Infrastructure/archiving costs. While PACS workstations and servers have evolved from being almost cost-prohibitive to affordable, off-the-shelf computer technology, there are costs associated with archiving and storage that have to be carefully studied. When analyzing the server requirements, the statistics captured above for numbers of exams by modality will be used to calculate server requirements. This analysis is typically performed by a PACS or information technology consultant to calculate and analyze file size and speed and determine the extent of data that is in long-term archives vs. short-term storage.

The term “Mini PACS” represents a limited number of modalities producing a digital or video output connected to a server for soft-copy display and perhaps some degree of storage. The main advantage of this is increased availability for images to be read. Other advantages can be achieved if filming is not performed and CDs are the recording device. Once again, the cost of this transition should be studied closely since many sites still use laser cameras to make copies, thereby not capturing the true cost savings.

Referring physicians and nurses. According to a recent study, referring physicians and nurses can spend approximately two weeks per year looking for patients’ films. It is essential to calculate this lost time across an integrated delivery system and include it in the cost analysis.
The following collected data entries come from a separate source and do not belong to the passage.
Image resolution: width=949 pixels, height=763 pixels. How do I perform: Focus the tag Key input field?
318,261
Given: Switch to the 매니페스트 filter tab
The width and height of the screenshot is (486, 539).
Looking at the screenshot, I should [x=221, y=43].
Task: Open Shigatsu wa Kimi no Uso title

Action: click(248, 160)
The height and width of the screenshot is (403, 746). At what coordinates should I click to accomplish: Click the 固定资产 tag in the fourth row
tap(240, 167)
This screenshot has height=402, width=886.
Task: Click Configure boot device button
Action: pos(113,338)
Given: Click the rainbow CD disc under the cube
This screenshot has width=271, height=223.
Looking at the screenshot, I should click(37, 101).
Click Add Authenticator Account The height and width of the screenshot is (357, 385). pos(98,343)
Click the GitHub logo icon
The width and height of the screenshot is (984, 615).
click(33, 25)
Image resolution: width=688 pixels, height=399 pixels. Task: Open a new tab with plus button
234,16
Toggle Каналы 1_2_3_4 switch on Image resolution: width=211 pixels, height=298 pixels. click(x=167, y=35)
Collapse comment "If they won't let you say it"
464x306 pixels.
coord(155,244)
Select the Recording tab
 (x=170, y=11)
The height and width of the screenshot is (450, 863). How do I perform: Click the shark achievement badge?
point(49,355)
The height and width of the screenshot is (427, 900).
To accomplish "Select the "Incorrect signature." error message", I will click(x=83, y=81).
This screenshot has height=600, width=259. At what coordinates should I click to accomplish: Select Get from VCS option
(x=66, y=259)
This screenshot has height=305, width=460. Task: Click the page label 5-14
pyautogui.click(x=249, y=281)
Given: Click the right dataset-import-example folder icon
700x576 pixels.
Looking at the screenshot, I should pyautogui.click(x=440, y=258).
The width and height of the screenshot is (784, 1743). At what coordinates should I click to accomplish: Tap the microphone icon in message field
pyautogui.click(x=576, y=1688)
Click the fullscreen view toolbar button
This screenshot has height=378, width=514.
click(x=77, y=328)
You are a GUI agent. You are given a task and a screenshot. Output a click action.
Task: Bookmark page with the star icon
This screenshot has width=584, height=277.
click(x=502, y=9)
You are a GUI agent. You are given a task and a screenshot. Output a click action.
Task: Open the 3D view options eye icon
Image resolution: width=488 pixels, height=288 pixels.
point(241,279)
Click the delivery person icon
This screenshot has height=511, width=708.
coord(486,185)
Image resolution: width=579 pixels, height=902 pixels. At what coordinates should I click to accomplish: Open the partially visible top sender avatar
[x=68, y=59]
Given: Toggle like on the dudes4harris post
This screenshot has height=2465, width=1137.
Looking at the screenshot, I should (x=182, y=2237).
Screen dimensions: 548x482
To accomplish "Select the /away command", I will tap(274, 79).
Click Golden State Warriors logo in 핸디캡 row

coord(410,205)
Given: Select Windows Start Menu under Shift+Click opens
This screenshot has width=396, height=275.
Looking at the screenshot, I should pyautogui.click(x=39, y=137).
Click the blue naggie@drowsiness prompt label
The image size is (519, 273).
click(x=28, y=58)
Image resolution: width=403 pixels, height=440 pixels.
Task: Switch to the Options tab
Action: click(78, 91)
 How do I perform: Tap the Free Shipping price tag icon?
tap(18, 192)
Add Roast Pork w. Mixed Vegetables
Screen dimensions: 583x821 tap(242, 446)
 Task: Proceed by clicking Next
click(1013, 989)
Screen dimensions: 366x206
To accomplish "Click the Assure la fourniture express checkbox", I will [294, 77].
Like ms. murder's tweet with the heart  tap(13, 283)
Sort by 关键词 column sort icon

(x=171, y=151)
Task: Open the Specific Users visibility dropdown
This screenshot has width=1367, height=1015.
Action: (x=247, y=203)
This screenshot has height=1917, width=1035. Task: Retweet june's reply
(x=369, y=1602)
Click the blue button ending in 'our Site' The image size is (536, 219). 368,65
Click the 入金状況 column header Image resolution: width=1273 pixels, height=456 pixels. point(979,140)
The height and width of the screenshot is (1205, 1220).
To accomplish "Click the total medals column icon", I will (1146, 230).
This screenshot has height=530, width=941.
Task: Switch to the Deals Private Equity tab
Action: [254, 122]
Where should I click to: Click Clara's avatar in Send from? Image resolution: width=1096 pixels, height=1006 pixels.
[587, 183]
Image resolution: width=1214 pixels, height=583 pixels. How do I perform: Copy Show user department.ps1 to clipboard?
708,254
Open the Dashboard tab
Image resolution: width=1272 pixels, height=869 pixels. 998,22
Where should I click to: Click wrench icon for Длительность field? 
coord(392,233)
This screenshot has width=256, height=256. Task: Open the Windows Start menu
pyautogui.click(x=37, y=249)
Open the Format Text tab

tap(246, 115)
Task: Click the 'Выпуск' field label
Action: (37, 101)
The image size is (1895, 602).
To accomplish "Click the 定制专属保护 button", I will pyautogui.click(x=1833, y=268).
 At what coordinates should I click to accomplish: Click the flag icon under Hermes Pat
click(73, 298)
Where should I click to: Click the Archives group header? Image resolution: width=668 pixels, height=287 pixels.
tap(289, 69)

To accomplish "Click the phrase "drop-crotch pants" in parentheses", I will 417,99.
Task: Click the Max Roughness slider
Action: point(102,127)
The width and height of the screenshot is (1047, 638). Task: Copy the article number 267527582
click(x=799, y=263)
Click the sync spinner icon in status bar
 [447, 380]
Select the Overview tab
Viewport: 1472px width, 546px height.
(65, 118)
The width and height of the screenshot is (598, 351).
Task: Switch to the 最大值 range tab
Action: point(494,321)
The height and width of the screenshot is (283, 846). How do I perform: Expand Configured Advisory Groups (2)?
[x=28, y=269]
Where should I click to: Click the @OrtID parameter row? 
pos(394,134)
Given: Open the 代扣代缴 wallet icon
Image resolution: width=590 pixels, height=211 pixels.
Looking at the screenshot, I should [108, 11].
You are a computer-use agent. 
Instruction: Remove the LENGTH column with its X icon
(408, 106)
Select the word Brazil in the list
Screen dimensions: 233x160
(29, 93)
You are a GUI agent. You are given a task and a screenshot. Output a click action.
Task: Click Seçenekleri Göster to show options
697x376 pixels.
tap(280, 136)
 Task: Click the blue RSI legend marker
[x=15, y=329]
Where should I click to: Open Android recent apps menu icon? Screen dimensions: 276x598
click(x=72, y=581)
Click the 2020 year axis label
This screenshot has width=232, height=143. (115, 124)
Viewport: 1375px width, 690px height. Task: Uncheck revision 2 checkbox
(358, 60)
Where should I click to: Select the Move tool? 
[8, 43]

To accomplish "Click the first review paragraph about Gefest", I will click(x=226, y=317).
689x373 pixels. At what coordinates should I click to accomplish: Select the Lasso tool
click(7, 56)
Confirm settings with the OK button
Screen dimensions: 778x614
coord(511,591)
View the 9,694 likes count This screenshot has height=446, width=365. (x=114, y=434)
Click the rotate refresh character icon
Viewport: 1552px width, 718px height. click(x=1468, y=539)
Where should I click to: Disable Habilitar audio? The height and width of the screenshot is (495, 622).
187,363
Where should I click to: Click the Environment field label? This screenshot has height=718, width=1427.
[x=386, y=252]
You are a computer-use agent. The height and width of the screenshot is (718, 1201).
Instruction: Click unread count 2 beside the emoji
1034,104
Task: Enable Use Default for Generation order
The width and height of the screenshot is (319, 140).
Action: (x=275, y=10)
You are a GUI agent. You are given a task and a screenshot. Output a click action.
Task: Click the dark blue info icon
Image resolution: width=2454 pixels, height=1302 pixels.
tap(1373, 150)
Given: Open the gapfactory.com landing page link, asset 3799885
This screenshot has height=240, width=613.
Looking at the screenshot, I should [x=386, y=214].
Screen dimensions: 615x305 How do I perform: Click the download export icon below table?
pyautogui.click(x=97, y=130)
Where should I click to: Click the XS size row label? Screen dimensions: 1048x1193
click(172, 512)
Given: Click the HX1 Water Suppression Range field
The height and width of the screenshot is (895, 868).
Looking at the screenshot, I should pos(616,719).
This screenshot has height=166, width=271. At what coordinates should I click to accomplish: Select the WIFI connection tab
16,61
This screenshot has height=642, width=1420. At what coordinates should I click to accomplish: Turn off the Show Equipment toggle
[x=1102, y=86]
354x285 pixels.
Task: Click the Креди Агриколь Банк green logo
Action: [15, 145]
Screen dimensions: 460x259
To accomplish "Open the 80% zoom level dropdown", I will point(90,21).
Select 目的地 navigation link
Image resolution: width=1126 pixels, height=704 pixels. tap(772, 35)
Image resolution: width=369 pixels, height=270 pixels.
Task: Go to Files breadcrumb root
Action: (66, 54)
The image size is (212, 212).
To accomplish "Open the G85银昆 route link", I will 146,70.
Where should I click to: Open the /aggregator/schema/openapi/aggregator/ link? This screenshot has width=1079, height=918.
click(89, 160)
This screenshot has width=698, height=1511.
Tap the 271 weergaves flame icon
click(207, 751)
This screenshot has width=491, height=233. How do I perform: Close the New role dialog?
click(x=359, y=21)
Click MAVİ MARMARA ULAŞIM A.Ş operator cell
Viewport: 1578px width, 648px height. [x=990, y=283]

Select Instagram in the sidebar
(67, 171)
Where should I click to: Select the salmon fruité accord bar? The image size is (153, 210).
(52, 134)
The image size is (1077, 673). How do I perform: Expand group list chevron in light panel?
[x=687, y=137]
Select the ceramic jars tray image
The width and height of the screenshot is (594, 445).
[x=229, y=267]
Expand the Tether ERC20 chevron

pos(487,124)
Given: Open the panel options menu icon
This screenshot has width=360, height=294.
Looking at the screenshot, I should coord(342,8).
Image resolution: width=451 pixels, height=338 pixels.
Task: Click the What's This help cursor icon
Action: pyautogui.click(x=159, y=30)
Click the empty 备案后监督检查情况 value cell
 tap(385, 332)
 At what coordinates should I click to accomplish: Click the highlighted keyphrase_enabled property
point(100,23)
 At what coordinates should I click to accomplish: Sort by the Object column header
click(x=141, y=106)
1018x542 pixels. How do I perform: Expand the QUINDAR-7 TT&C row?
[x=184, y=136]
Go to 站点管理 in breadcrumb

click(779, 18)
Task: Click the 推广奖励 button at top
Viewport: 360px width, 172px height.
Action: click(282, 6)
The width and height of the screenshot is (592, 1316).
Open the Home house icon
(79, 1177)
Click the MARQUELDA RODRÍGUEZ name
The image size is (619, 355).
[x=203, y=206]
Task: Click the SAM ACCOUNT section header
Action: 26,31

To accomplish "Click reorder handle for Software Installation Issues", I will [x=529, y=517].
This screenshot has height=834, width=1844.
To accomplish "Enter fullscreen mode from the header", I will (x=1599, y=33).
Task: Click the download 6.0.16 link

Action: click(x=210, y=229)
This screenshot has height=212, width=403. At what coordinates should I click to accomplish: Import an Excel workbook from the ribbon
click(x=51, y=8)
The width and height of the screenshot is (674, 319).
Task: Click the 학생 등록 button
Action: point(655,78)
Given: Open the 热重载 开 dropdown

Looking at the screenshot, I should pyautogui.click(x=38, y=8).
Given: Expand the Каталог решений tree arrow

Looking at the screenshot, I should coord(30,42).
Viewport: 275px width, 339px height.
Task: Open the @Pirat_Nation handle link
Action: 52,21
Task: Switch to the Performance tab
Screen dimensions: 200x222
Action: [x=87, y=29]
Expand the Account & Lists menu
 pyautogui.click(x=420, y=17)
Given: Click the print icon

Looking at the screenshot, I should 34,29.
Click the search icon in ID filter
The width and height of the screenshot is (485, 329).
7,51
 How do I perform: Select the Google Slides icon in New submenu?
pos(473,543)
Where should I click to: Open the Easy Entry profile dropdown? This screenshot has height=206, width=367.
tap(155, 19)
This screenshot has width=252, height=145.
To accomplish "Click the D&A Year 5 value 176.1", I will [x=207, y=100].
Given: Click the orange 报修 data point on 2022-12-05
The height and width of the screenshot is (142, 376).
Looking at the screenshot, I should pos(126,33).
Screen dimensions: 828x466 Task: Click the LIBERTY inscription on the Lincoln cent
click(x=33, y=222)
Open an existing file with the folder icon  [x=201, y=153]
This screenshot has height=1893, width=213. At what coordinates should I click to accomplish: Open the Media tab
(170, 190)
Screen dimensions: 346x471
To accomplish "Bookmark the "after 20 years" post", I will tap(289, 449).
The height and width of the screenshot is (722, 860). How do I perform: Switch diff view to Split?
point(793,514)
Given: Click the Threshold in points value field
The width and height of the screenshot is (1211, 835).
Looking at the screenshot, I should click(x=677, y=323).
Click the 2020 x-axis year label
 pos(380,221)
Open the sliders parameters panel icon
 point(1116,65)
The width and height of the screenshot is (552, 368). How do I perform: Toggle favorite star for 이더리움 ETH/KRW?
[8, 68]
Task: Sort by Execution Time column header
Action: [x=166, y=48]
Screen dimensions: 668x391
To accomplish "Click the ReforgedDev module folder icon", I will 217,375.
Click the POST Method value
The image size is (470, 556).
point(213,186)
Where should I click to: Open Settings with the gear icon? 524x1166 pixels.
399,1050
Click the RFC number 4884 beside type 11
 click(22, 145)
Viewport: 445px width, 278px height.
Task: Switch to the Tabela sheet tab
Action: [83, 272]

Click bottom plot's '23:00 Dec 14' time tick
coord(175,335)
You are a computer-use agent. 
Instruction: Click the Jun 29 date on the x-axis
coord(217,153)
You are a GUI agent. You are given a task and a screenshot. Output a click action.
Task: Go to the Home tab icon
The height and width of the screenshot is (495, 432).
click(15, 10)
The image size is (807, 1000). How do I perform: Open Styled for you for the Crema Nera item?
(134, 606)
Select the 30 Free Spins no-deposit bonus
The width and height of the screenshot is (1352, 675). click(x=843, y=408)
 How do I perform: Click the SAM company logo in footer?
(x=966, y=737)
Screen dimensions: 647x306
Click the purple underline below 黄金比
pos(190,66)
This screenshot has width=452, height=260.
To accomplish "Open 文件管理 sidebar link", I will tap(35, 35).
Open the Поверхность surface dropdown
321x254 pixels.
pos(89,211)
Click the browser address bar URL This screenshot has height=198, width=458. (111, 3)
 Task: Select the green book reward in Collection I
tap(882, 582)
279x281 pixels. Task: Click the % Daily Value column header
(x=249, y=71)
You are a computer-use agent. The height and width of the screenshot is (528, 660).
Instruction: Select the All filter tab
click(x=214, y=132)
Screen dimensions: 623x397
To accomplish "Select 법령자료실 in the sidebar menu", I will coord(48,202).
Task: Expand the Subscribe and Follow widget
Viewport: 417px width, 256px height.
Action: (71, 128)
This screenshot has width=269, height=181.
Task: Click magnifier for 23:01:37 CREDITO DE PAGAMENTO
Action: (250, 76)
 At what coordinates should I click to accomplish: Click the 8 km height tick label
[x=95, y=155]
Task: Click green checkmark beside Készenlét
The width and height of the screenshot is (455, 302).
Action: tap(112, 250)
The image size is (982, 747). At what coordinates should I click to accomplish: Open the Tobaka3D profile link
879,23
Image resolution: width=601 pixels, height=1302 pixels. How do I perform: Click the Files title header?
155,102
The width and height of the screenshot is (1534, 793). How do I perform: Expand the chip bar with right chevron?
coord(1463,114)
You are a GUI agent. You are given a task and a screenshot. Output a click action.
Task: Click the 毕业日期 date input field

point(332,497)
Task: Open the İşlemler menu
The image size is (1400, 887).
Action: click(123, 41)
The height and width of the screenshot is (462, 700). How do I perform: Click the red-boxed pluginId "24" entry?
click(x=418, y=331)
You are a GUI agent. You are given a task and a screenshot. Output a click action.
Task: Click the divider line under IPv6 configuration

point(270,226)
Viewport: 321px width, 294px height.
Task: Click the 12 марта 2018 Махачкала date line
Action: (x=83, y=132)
Once statistics for materials, labor, equipment, and other costs are assembled, an analysis can provide the bottom line cost per exam. This cost per exam can quickly be reexamined within a PACS environment to illustrate the savings per exam. The increase in room turnover and the reduction of steps associated with going filmless can translate into increased volumes and revenue.

— Michael R. Orand, RT, is a senior consultant with Equipment Collaborative, Inc. He has more than 35 years of experience in radiology equipment, room design, and PACS implementation.